** Information supplied follows **

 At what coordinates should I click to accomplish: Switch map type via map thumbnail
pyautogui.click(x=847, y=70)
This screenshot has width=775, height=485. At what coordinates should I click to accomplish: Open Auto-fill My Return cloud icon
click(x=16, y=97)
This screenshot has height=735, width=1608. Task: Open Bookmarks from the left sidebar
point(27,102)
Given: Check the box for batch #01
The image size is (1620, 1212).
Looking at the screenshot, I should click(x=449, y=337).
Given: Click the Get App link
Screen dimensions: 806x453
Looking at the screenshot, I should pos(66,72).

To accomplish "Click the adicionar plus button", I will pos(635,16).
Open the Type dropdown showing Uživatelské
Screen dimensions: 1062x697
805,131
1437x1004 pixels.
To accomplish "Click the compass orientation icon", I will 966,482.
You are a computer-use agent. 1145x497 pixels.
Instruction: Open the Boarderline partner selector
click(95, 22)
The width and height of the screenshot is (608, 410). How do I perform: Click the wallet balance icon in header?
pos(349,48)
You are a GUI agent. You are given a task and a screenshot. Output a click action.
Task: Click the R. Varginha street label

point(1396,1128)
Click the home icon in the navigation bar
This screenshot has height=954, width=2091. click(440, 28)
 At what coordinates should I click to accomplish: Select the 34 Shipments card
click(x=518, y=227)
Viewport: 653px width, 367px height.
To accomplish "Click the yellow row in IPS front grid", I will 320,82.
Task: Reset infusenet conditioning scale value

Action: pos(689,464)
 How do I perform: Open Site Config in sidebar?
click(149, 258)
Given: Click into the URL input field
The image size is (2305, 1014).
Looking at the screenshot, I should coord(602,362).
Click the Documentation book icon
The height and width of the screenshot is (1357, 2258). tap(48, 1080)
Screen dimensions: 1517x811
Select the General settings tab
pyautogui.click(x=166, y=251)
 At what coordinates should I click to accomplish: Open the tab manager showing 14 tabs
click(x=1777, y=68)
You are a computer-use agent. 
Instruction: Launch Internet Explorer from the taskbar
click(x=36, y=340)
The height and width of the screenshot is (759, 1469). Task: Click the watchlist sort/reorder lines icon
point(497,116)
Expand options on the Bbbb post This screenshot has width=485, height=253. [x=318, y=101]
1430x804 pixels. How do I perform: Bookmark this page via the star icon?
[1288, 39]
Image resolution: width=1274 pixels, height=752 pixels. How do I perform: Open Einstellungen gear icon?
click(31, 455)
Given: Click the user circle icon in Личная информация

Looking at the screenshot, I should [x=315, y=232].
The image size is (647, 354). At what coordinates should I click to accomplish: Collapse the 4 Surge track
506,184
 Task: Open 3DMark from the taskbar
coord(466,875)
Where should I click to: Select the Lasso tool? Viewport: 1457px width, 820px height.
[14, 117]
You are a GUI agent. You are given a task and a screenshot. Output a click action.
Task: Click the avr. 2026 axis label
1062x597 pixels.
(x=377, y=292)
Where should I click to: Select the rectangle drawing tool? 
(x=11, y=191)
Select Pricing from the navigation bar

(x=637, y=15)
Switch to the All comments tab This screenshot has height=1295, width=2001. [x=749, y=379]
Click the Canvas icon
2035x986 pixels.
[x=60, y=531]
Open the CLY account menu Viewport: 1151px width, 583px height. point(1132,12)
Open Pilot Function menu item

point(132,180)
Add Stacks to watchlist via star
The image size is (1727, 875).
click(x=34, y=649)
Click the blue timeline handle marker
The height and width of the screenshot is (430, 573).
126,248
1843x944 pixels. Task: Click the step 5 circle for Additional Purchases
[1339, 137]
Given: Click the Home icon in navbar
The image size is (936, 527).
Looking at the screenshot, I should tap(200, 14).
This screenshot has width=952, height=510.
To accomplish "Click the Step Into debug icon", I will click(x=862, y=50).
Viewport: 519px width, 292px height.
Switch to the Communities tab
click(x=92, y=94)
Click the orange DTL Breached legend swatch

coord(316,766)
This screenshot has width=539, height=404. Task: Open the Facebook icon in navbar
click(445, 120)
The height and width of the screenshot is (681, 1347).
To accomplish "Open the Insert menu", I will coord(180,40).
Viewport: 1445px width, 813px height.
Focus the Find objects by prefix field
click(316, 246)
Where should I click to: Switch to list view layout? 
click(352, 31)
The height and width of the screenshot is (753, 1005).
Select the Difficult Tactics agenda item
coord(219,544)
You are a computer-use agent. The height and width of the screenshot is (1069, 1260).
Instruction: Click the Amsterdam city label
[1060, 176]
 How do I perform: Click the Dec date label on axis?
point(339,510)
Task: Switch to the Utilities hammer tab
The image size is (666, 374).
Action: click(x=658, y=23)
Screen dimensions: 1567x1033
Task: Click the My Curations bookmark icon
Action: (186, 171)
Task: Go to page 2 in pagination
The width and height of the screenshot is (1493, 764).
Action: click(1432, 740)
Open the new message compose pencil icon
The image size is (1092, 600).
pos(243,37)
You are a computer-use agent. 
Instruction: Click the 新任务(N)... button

** End of Information supplied **

Problem statement
Every line in the data that holds "computer" should be copied out.

Exercise solution
You are a computer-use agent. 1145x497 pixels.
You are a computer-use agent. 
You are a computer-use agent. The height and width of the screenshot is (1069, 1260).
You are a computer-use agent. 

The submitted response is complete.